Which lines of the entries below run from the one holding "This screenshot has width=396, height=199." to the one holding "Delete the xelapanes product via trash icon", inclusive? Set down exactly those lines and no others.

(Dataset entries)
+++

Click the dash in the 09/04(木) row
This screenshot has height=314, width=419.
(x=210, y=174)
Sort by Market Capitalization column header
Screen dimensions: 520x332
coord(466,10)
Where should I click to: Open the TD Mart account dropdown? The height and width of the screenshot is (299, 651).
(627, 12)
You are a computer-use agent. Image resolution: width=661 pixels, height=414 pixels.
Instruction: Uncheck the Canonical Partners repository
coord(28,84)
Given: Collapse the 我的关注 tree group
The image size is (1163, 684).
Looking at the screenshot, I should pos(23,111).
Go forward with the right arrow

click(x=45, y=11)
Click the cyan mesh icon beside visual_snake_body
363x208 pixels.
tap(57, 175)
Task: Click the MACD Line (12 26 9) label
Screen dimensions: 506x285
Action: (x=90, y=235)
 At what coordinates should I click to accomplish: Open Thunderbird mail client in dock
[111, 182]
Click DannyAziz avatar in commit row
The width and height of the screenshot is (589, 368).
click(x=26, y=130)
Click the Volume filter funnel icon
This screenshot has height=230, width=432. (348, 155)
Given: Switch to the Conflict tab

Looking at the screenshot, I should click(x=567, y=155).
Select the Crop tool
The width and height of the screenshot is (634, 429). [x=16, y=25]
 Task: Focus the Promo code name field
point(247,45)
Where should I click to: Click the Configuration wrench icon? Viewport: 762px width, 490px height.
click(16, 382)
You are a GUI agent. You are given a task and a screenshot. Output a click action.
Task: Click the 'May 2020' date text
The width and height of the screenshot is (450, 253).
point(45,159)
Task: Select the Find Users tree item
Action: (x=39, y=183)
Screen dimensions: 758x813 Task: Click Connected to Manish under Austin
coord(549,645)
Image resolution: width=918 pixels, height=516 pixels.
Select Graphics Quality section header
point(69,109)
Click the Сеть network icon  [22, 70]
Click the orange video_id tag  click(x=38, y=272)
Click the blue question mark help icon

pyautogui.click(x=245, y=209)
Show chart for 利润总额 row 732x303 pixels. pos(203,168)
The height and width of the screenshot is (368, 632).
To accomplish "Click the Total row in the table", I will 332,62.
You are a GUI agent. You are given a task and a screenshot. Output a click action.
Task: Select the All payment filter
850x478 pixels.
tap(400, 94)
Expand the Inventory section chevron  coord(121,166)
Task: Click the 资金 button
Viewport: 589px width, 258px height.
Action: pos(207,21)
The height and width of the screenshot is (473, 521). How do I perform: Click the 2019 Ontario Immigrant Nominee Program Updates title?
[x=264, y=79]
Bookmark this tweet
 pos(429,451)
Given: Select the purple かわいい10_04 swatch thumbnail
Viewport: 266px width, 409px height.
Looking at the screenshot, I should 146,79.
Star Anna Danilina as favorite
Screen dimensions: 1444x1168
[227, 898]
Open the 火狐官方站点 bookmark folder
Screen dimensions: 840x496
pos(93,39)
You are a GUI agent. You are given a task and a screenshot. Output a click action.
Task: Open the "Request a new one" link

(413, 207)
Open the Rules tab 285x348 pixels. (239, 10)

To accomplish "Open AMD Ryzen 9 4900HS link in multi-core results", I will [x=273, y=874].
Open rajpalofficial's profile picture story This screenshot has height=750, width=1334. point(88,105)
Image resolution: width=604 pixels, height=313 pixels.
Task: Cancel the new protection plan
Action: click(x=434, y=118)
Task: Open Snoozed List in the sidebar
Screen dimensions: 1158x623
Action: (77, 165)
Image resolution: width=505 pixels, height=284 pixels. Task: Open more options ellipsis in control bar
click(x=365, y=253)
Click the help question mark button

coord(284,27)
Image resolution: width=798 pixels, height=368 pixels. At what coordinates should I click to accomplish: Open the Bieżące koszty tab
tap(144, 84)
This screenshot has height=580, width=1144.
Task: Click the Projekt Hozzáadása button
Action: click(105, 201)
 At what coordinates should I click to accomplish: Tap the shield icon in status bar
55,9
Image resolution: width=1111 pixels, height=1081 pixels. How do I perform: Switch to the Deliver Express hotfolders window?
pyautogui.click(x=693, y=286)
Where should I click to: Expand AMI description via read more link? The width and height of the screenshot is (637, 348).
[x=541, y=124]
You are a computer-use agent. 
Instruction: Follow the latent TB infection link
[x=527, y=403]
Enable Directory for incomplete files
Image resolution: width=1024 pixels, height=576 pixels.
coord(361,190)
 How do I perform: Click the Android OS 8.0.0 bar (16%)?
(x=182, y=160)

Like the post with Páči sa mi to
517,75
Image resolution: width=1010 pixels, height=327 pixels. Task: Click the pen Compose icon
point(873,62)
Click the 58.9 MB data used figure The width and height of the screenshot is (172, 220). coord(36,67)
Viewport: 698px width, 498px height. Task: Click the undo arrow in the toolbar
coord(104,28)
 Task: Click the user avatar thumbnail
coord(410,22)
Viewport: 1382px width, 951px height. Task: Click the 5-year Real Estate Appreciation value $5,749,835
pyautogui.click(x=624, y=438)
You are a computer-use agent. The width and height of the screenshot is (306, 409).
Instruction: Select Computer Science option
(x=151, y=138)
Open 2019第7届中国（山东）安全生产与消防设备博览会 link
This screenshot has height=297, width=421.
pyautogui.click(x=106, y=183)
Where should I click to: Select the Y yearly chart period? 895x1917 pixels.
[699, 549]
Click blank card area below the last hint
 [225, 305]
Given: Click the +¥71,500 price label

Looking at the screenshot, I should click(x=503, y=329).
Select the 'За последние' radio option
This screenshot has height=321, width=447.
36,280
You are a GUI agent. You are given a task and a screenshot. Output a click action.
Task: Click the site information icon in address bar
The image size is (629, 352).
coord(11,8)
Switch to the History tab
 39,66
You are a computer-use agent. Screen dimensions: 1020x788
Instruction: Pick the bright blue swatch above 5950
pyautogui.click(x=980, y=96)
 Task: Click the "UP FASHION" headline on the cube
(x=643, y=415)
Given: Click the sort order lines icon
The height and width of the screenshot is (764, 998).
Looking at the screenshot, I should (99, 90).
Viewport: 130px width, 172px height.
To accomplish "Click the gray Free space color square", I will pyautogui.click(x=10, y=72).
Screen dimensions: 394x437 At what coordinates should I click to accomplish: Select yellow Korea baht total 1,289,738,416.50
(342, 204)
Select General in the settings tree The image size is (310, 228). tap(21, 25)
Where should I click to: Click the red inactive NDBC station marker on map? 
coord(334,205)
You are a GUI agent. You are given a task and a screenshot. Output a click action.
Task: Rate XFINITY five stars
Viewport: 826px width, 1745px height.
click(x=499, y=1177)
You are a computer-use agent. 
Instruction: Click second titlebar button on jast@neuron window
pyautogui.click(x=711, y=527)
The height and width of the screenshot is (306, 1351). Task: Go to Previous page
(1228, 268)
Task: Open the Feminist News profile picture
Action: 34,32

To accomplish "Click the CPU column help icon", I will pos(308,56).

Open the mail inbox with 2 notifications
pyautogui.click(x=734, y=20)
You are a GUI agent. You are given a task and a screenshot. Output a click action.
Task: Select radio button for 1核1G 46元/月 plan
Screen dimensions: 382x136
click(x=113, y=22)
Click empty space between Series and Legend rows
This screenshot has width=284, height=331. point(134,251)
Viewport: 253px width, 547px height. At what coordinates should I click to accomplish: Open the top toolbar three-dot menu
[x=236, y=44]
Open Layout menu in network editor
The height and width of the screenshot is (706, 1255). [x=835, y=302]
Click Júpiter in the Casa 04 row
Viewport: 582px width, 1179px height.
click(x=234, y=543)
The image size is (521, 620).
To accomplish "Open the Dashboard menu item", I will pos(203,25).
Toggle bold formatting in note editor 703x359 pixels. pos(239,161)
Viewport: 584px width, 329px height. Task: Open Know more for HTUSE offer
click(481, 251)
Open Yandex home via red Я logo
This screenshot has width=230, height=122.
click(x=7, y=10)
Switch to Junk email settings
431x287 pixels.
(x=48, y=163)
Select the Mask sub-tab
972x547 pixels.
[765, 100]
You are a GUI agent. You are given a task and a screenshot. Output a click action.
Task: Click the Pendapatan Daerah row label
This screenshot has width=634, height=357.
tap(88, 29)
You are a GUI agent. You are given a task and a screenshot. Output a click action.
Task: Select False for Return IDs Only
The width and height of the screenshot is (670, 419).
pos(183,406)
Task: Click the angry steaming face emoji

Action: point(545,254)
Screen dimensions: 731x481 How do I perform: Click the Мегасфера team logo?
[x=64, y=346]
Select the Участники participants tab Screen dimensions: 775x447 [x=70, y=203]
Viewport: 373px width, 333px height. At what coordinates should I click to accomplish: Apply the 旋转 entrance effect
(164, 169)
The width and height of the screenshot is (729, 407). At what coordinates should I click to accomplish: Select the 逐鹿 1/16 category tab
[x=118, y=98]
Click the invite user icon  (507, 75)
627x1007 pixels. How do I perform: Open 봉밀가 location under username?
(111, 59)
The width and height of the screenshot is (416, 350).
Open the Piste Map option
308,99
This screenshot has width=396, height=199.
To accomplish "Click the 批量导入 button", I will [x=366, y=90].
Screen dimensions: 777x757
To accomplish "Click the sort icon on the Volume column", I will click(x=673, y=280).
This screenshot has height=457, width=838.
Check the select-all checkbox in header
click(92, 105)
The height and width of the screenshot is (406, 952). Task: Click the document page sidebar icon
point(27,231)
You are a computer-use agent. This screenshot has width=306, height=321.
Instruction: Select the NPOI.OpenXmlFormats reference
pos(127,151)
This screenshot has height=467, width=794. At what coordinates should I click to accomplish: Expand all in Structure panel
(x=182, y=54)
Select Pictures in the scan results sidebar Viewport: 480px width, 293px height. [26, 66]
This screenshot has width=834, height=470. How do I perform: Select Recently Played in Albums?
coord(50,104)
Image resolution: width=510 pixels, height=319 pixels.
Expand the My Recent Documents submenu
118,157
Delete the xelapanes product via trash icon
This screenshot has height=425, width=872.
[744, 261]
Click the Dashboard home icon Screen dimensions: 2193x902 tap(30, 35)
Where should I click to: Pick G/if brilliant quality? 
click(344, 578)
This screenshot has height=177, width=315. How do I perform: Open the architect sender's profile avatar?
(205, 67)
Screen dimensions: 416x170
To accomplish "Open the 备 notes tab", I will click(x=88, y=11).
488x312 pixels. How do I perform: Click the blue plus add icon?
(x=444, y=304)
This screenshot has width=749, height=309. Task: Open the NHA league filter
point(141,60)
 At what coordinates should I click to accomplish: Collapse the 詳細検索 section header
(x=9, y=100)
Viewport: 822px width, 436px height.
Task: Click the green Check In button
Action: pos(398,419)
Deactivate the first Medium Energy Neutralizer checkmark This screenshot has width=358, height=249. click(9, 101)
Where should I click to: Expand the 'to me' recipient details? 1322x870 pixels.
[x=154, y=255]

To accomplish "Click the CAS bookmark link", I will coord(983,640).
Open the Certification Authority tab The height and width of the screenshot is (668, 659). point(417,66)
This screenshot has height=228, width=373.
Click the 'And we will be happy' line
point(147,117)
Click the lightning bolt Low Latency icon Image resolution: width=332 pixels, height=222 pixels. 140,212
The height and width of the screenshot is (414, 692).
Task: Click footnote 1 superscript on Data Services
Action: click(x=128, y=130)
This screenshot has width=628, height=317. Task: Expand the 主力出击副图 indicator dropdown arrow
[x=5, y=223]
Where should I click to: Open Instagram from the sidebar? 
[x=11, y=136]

+++

→ SOLUTION
This screenshot has width=396, height=199.
To accomplish "Click the 批量导入 button", I will [x=366, y=90].
Screen dimensions: 777x757
To accomplish "Click the sort icon on the Volume column", I will click(x=673, y=280).
This screenshot has height=457, width=838.
Check the select-all checkbox in header
click(92, 105)
The height and width of the screenshot is (406, 952). Task: Click the document page sidebar icon
point(27,231)
You are a computer-use agent. This screenshot has width=306, height=321.
Instruction: Select the NPOI.OpenXmlFormats reference
pos(127,151)
This screenshot has height=467, width=794. At what coordinates should I click to accomplish: Expand all in Structure panel
(x=182, y=54)
Select Pictures in the scan results sidebar Viewport: 480px width, 293px height. [26, 66]
This screenshot has width=834, height=470. How do I perform: Select Recently Played in Albums?
coord(50,104)
Image resolution: width=510 pixels, height=319 pixels.
Expand the My Recent Documents submenu
118,157
Delete the xelapanes product via trash icon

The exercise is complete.